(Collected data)
+ + + +
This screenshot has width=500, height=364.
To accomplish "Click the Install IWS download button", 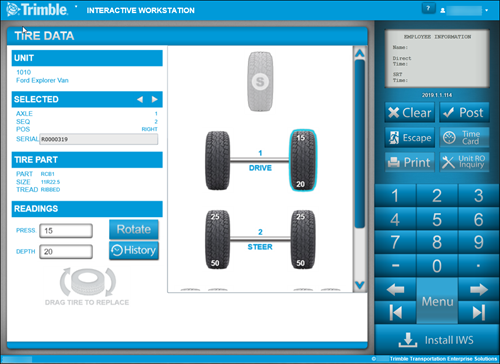I will (437, 340).
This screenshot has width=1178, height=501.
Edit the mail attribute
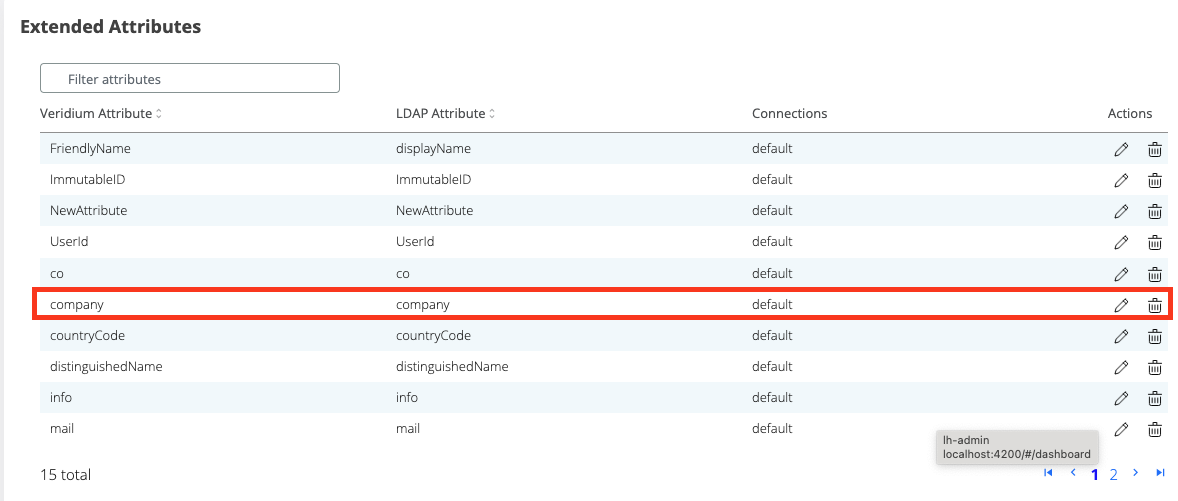(1121, 429)
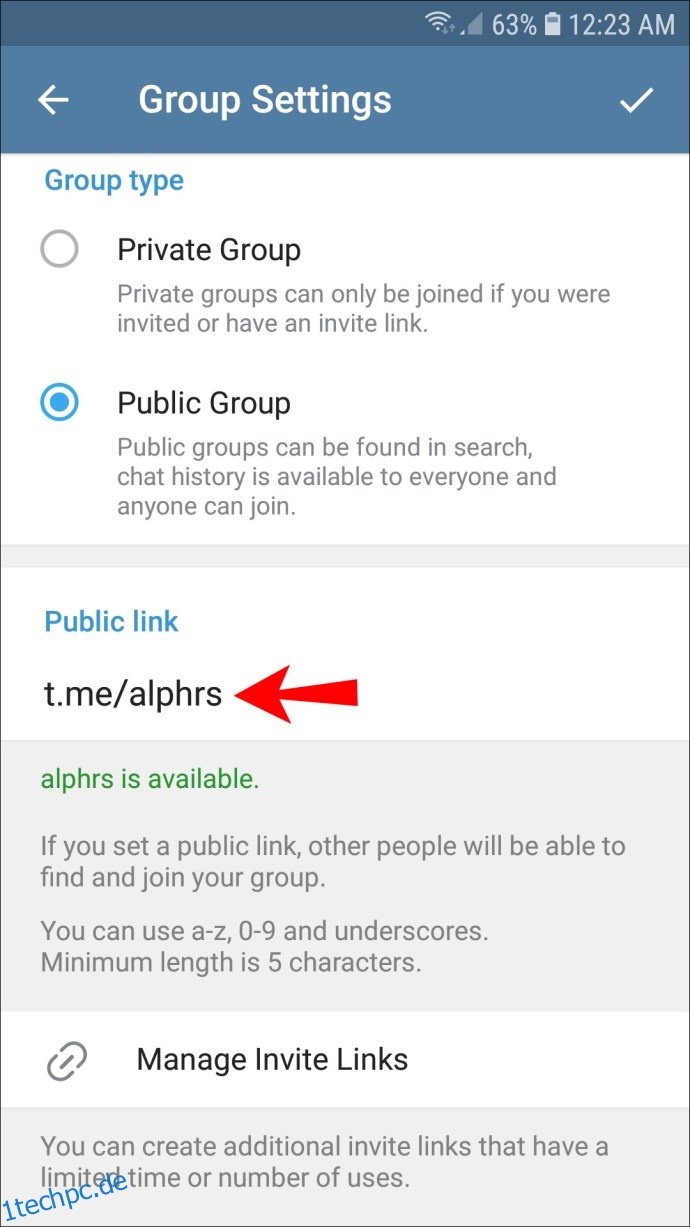Tap the Group Settings title
Screen dimensions: 690x1227
coord(265,99)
+ + + +
• Task to carry out
Return only the lines of the records in which the string "width" appears.

• The answer
This screenshot has width=500, height=364.
This screenshot has width=1178, height=501.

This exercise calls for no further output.